Maintenance Staff A verified this observation.

LIFE SAFETY CODE STANDARD

Tag No.: K0069

Based on record review and interview, the facility failed to inspect the Hood Suppression system every 6 months as required. This could affect the Kitchen smoke compartment and all occupants in one of nineteen smoke compartments in the building . This facility has a capacity of 25 and a census of 12 residents.

Findings include:

During the record review of the facility ' s fire safety components on 9-29-15, revealed the hood suppression system was inspected on 6-5-14 by Simplex. The hood suppression system was inspected by CEC on 8-10-15. The facility was unable to provide documentation of an inspection for the system six months after the June 2014 inspection. The inspection report by CEC was a pass-fail report without the specific inspection requirements.

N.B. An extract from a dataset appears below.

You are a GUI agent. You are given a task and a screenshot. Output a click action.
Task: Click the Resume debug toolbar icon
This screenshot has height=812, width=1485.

Maintenance Staff (A) confirmed this record review.

LIFE SAFETY CODE STANDARD

Tag No.: K0147

Based on observation and interview, it was determined the facility failed to maintain the buildings electrical wiring system in accordance with National Fire Protection Association (NFPA) Standard 70, National Electrical Code, 1999 edition, placing the Staff and Residents of the facility at risk in the event of a fire. The facility had a capacity of 25 and a census of 12 at the time of the survey.

Findings Include:

1. Observation and interview on 9-29-15 at approximately 11:32 a.m., revealed the facility failed to prohibit the use of an extension cord. On the above date an extension cord was observed on the south wall of the Gift Shop used for a lamp.

2. Observations and interview on 9-29-15 at 11:36 a.m., revealed the facility failed to maintain the electrical system in the Surgery corridor panel EC1A. Breaker #7 was on and charged and labeled as a spare. Breaker #15 was not labeled and was in the on position and charged.

3. Observations and interview on 9-29-15 at 11:36 a.m., revealed the facility failed to maintain the electrical system in the Surgery corridor panel L1C. Breakers #12 & #16 were on and charged and not labeled.

Maintenance Staff (A) verified these observations.